ARTICLE:

JDK-8236498 : Improve Winsock error handling for closed connections (connection reset)
  • Type: Enhancement
  • Component: core-libs
  • Sub-Component: java.net
  • Priority: P4
  • Status: New
  • Resolution: Unresolved
  • OS: windows_10
  • CPU: generic
  • Submitted: 2019-12-23
  • Updated: 2020-05-18
Related Reports
Relates :  
Description
I am opening this issue on behalf of my Lucene committer colleague Dawid Weiss:

Short background: Apache Solr (part of Apache Lucene project) uses Jetty 9 for communication between nodes. Recently we added support for TLS connections and HTTP/2 support (using the Jetty libraries). So this issue also affects users of Jetty, using their client libs.

We have a multithreaded test setup where the test framework starts several Solr instances (each with a jetty) on localhost and then executing queries and index updates on it. This causes a lot of communication between the nodes. It also enables TLS connections. Since Java 9+, Solr also uses HTTP2 on TLS connections (as there is native ALPN support).

To also simulate some errors, sometimes solr nodes are killed during test run to figure out how the system behaves.

During debugging some random test failures on Windows, we figured out that sometimes we get completely unexpected "recv failed" errors. Here is the analysis by Dawid (see Lucene/Solr issue: [https://issues.apache.org/jira/browse/SOLR-13778]):

{quote}
Ok, so here it comes. I started from looking at the stack trace of those nested "recv failed" exceptions:
{code}
java.net.SocketException: Software caused connection abort: recv failed
   [junit4]   2>   	at java.base/java.net.SocketInputStream.socketRead0(Native Method)
   [junit4]   2>   	at java.base/java.net.SocketInputStream.socketRead(SocketInputStream.java:115)
{code}
the native method in question is different on Windows and on Linux. On Windows the core we're interested in is here:

https://github.com/openjdk/jdk14/blob/f58a8cbed2ba984ceeb9a1ea59f917e3f9530f1e/src/java.base/windows/native/libnet/SocketInputStream.c#L120-L154

The core part is a switch on WSAGetLastError:
{code}
int err = WSAGetLastError();
...
switch (err) {
...
default:
  NET_ThrowCurrent(env, "recv failed");
}
{code}

here is when I needed to recompile the JDK to actually see what the error code returned from Winsocks is. And it's this one: 

WSAGetLastError returns 10053 (WSAECONNABORTED)

https://docs.microsoft.com/en-us/windows/win32/winsock/windows-sockets-error-codes-2

If you take a closer look at the source code of SocketInputStream.c this return value is not covered in the switch -- that's why we're getting the exception. 

And here comes the worst part: the reasons as to WHY winsocks aborts a recv with this result type are fairly vague.  Microsoft says this:

"Connection reset by peer. An existing connection was forcibly closed by the remote host. This normally results if the peer application on the remote host is suddenly stopped, the host is rebooted, the host or remote network interface is disabled, or the remote host uses a hard close (see setsockopt for more information on the SO_LINGER option on the remote socket). This error may also result if a connection was broken due to keep-alive activity detecting a failure while one or more operations are in progress. Operations that were in progress fail with WSAENETRESET. Subsequent operations fail with WSAECONNRESET."

Entries for locating words and elements:

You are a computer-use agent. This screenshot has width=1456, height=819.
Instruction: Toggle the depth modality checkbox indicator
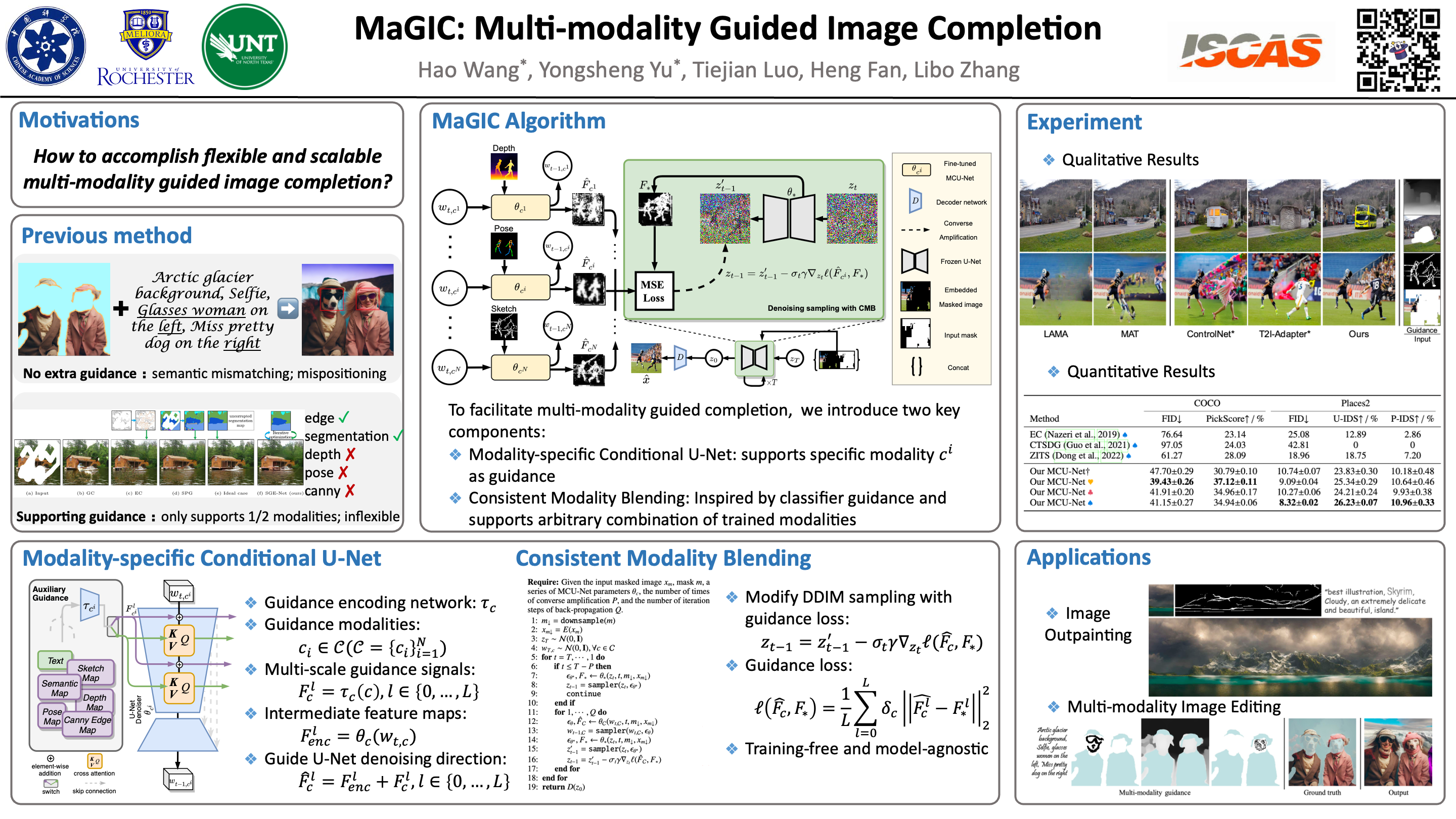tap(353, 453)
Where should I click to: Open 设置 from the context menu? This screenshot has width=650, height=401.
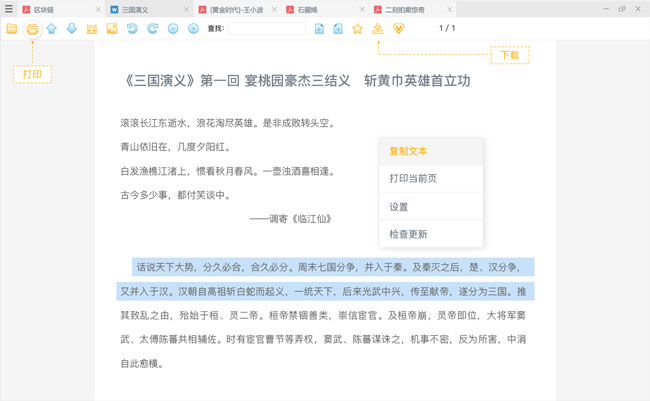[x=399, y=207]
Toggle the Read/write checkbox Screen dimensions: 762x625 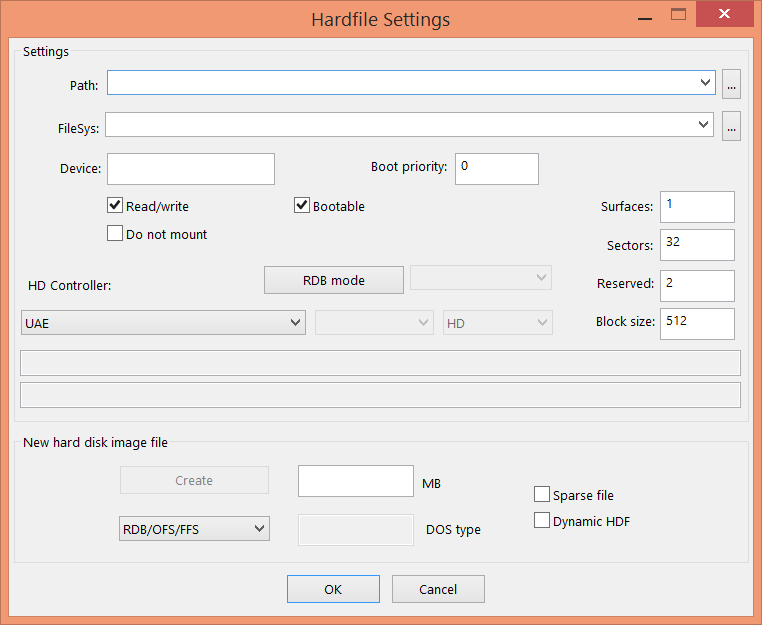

EXERCISE TASKS:
1 - Give the stretch of the bug report from "WSAGetLastError returns 10053" through "getting the exception." again, swapping "exception" for "error".
2 - In the bug report, what error code did WSAGetLastError return once the JDK was recompiled?
3 - According to the bug report, why does reading from the socket end in a "recv failed" exception on Windows?
Work only from the bug report.

SOLUTIONS TO THE EXERCISE:
1 -
WSAGetLastError returns 10053 (WSAECONNABORTED)

https://docs.microsoft.com/en-us/windows/win32/winsock/windows-sockets-error-codes-2

If you take a closer look at the source code of SocketInputStream.c this return value is not covered in the switch -- that's why we're getting the error.

2 - It returned 10053 (WSAECONNABORTED).

3 - WSAGetLastError returns 10053 (WSAECONNABORTED), and the switch in SocketInputStream.c does not cover this value. The code therefore falls through to the default case, which calls NET_ThrowCurrent with "recv failed".